I entered this profession during a time when form was well established and militantly enforced. In general, students knew how to be in a dance class. Those who were new to dance witnessed and learned from those who had experience. I would need to refresh and maintain the boundaries, but I never had to be the one to establish them as I have had to this past year. The hardest part for me to navigate recently is the students' excessive absences. When students are absent the form is broken; there is no opportunity for practice and learning grinds to a halt. Those who remain (who were able to drag themselves from bed that day) are taught then that being absent is ok. This nonchalant approach interrupts the group learning process and breaks trust within an ensemble.

Right now, I don’t trust that students will show up (where is the incentive when ensembles are hard to navigate), and I don’t trust that I am capable of navigating this wild west approach to come-and-go-as-you-please learning environments. I recently listened to a great Hidden Brain podcast about the emotional currency. The reality is that currency is a marker of transactional value, but it is also an indicator of trust and relationship. When we agree to exchange goods, money, time, attention, or services, we are establishing patterns for longer term trust and reliability. Showing up to dance class is the currency of ensemble learning. When you show up, trust is built. When you stick it out in hard times, you earn reliability points. Our social fabric depends on these “transactions” even if there is not money involved. And, we are relational beings so these exchanges matter.

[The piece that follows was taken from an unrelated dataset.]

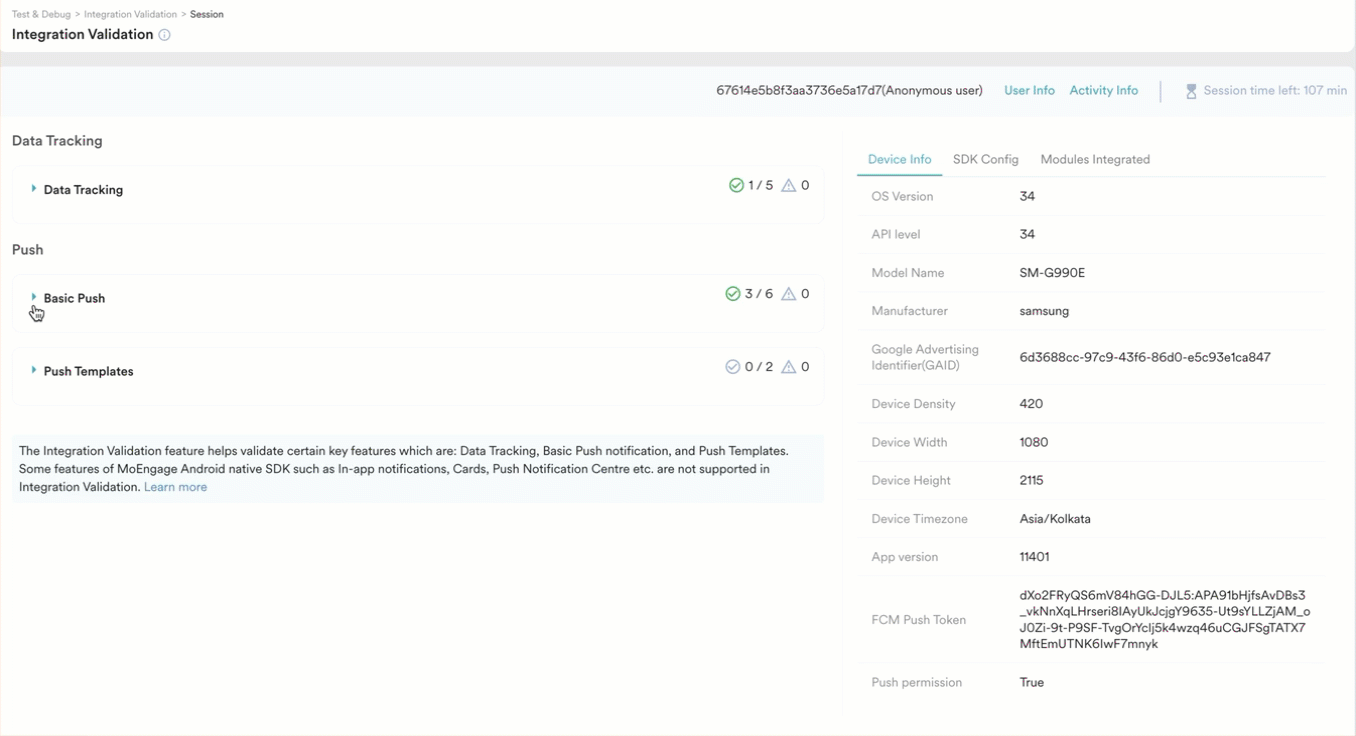
Task: Click the FCM Push Token value text
Action: tap(1164, 620)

So, where to go from here? How do we rebuild a culture of showing up for each other? How do we establish commitment when COVID conditions and digital culture is training it out of us at each turn?

This is the next step, I haven’t sorted out. I’m not sure if there is a good “solution.” I’m not sure if I am the one to create structure in this phase, when structure building isn’t in my nature. I’ve been more of a structure breaker. This is new world for me to navigate and I need to start to redefine how to function in this profession.